Wrongful Death Legal Glossary I

Impairment or Intoxication: Those states that refer to Driving While Intoxicated (DWI) or Driving While Impaired (DWI) usually have definitions that are similar to being under the influence.

Implied Warranty of Merchantability: Warranty that guarantees that goods purchased by consumers are reasonably fit for their ordinary purpose.

Inadequate Warning: These cases refer to injuries, or even death, caused as a result of a product which was sold without a proper warning to the consumer. In North Carolina, an injured person must prove that the manufacture acted unreasonably in failing to provide such a warning, that the failure to provide such warning proximately caused the injury, and also one of the following: when the product without an adequate warning left control of the manufacturer, it created an unreasonably dangerous condition that the manufacturer knew, or should have known, posed a substantial risk of harm; or after the product left the manufacturer's control, the manufacturer became aware of or should have known that the product posed a substantial risk of harm to a reasonably foreseeable user and failed to take reasonable steps to give adequate warning. In wrongful death cases, a family member could attempt to provide this information/ evidence on behalf of the deceased person.
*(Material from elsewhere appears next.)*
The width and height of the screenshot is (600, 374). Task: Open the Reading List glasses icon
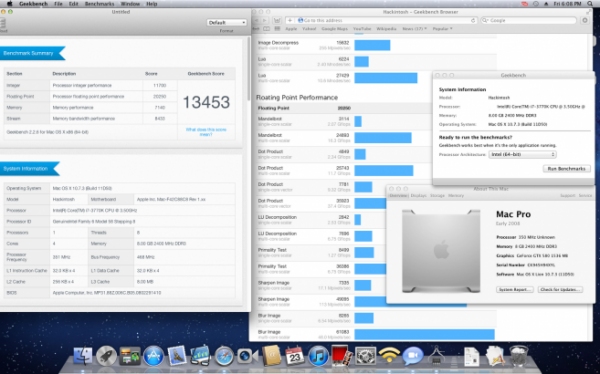pyautogui.click(x=266, y=29)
Injury: Detrimental changes to a victim's physical, mental or emotional state for which the victim should be entitled to reasonable compensation.

Investigator: Often, a lawsuit will require more extensive investigation. An experienced law firm can properly provide a private investigator for collection of additional evidence, such as witness statements, photographs of an accident site, or background research and/or location of potential defendants.

Insurance Defense Attorney: When the negligent parties in a personal injury claim become the defendants in a lawsuit and the formal complaint is served upon them, their insurance company will secure the services of a defense attorney to represent their interests. The defense attorney is legally representing the defendant, but is actually being paid by the insurance company. This can occasionally produce conflicts of interest which an experienced personal injury attorney can make use of to his client's benefit.